Cardiovascular diseases are the number one cause of death worldwide. My research is centred on the role of lipid and energy metabolism in cardiovascular disease development, with a specific interest in lipoprotein lipase (LPL) and fatty acid metabolism.

During my PhD I focussed on genetic determinants of lipid and energy metabolism with a specific interest in cholesteryl ester transfer protein (CETP), a circulating protein that is able to induce a proatherogenic lipoprotein profile. Therefore, a reduction in CETP activity was proposed as a strategy to improve the lipoprotein profile and reduce cardiovascular disease. However, using a Mendelian randomization approach, we showed that CETP is only marginally associated with cardiovascular disease and affects mainly high-density lipoprotein (HDL) particles rather than the pro-atherogenic low-density lipoprotein (LDL) particles. This is in line with the disappointing results of four clinical trials with CETP inhibitors, showing no or only small beneficial effects on cardiovascular risk reduction. As such, we have to reconsider the role of CETP in cardiovascular disease.

More recently, the enzyme LPL has gained a lot of attention as novel druggable target for cardiovascular risk reduction. My Postdoc research is directed at LPL and its function in lipid metabolism and cardiovascular disease. LPL plays a key role in energy metabolism by supplying metabolically active tissues with fuel in the form of fatty acids. Triglycerides derived from the core of triglyceride-rich lipoproteins (TRL) are hydrolysed by LPL into free fatty acids, which are subsequently taken up by energy-demanding tissues, while the generated pro-atherogenic TRL remnants are avidly taken up by the liver.
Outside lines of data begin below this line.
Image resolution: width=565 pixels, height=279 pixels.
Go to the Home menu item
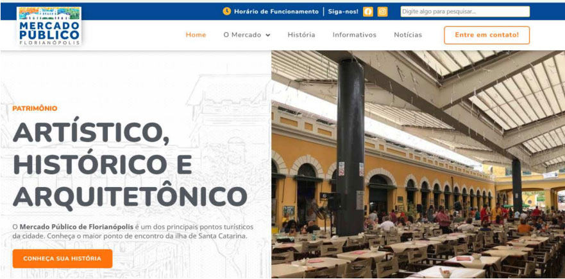pos(196,35)
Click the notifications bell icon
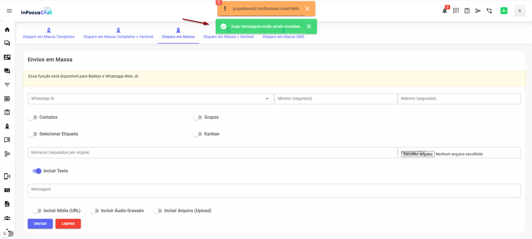The height and width of the screenshot is (239, 532). point(445,11)
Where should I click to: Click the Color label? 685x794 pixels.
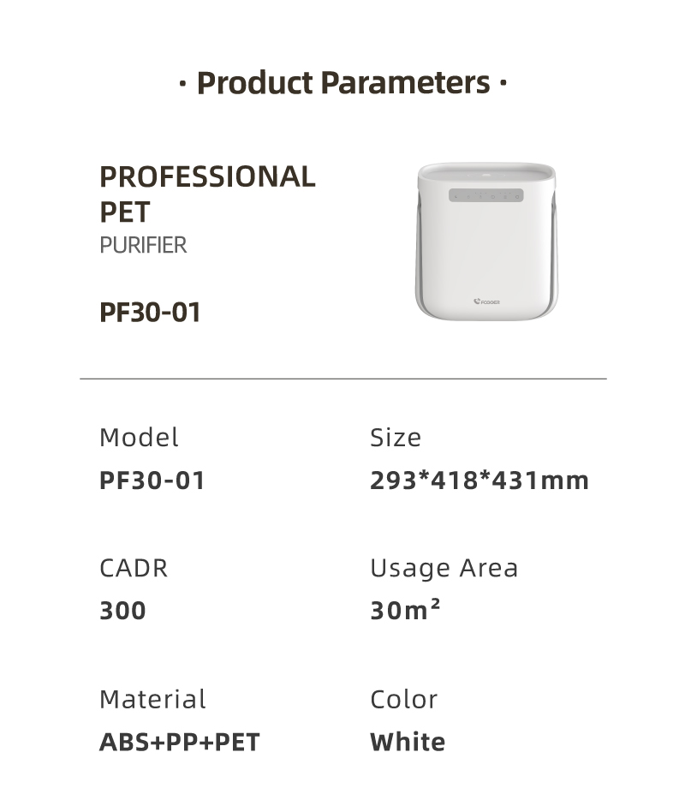pos(403,700)
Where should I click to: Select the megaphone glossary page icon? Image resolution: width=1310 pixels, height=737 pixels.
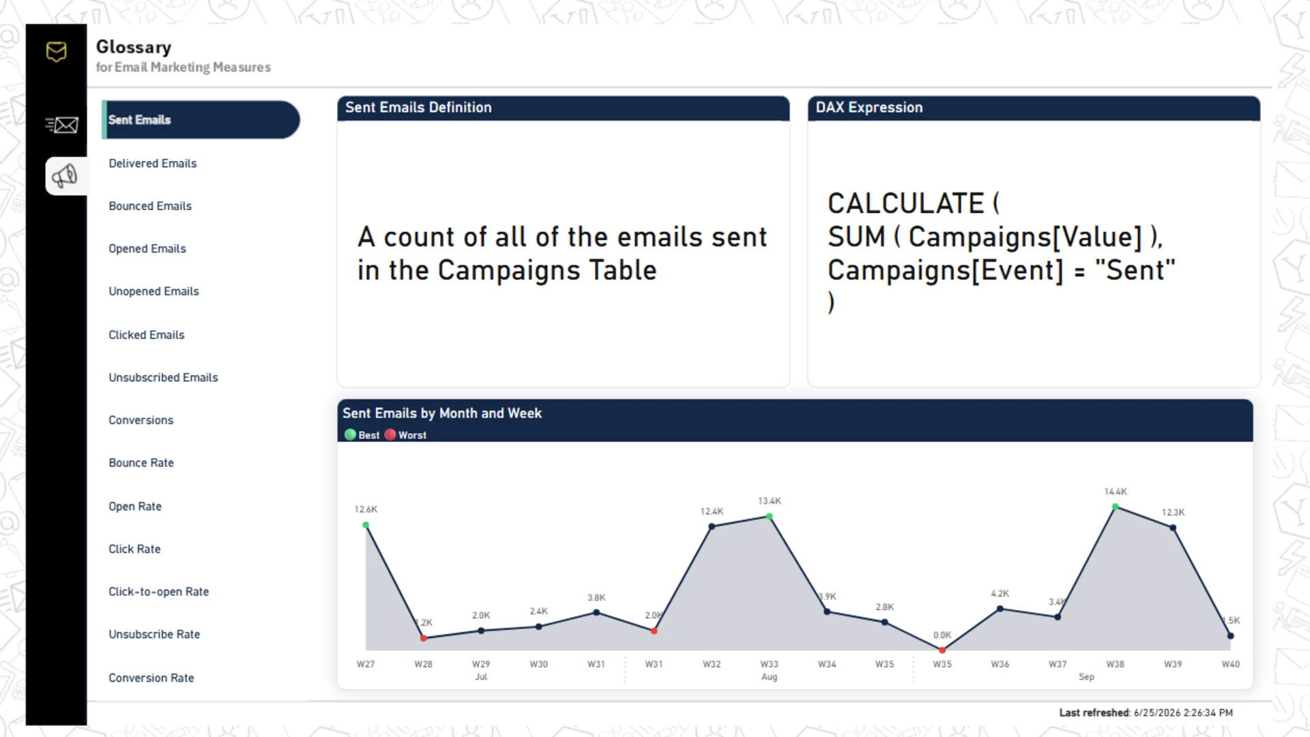(x=66, y=176)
Pharmacologically increasing LPL activity is therefore thought to be a promising way to reduce atherosclerosis development. I have been redirecting my research focus from genetic epidemiology towards the area of biomedical engineering, specifically human induced pluripotent stem cell (hiPSC)-derived organ-on-chip models in the cardiac field. I started a collaboration with the group of Prof. Robert Passier, Applied Stem Cell Technologies, University of Twente, to study hiPSC endothelial-cardiomyocyte crosstalk on a 3D heart-on-chip model.